Other approaches to better understanding consumer behavior include purchase diaries; spending time in participants’ homes with them; shopping with participants; asking participants to spend a few weeks collecting photographs of whatever they would like and later discussing the pictures in interviews; checking participants’ closets, pantries, and cabinets; and even analyzing their household trash. Another approach is to create detailed identities for each of your target consumers and role-play each one for a day, including shopping for or using products in your category. Much of this is ethnography: putting yourself in the consumers’ shoes by observing their brand shopping and usage patterns in real-life situations.

USING THE INTERNET

Most companies devote substantial marketing research resources to keeping in touch with their consumers. And yet the Internet provides for a 24/7 interaction with consumers through blogs, social media, and other online forums. Smart companies will embrace these methods to keep in close contact with their consumers. These mechanisms are superior to most traditional research methods in the following ways:

They provide for ongoing interactive dialogue.
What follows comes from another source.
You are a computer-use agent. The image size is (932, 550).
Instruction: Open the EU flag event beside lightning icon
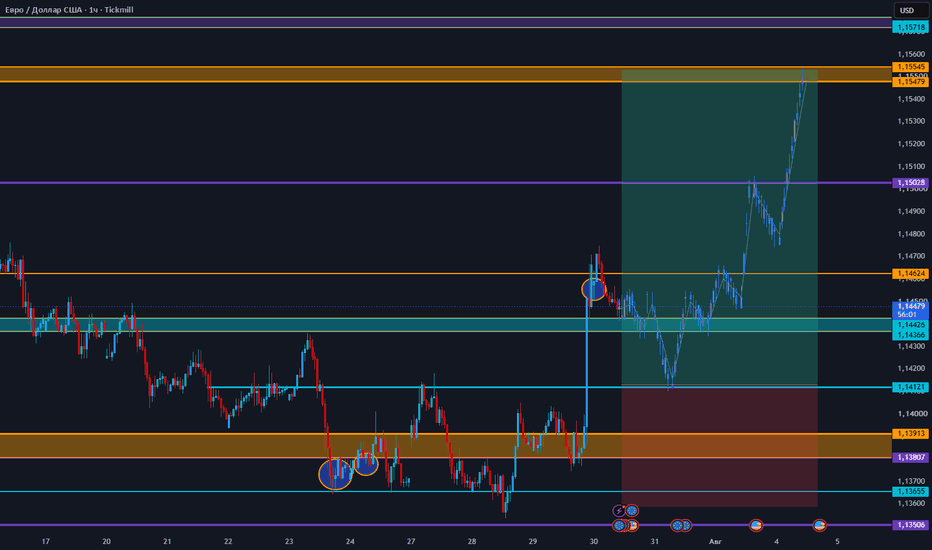click(x=632, y=511)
They allow the company to become aware of and address issues as they emerge.

They can become a mechanism for creating a stronger bond between the consumer and the company.

GUIDED IMAGERY

In the 1990s, if you to were to ask focus group participants what new features they would like to have integrated into their mobile telephones, do you think they would have said Internet access, e-mail, the ability to purchase music or identify products and their prices from UPC codes, GPS, voice-activated directions, or locating nearby restaurants or gas stations with the lowest gasoline prices? Marketers who are experienced in new product development know that you can’t just ask people about their latent needs and expect detailed visionary answers. However, guided imagery is a technique that allows you to help people imagine and experience ideal future states, uncovering many new product, service, and brand attributes and features. You do this by getting people to close their eyes and breath deeply, and once they are very relaxed and comfortable, you guide them through an ideal future state and help them to explore it with each of their senses. When they open their eyes, they write down everything that they experienced. The results can be profound.

PROJECTIVE TECHNIQUES

Projective techniques overcome some of the limitations of direct questioning.4 Here is why:

People are not always conscious of their underlying motivations.

People tell you what they think you want to hear.

People are sometimes embarrassed to admit their real motivations, thinking that divulging them would reflect negatively on them.

Most people think of themselves as being completely rational in their decision making, so they discount or dismiss nonrational reasons for their behaviors.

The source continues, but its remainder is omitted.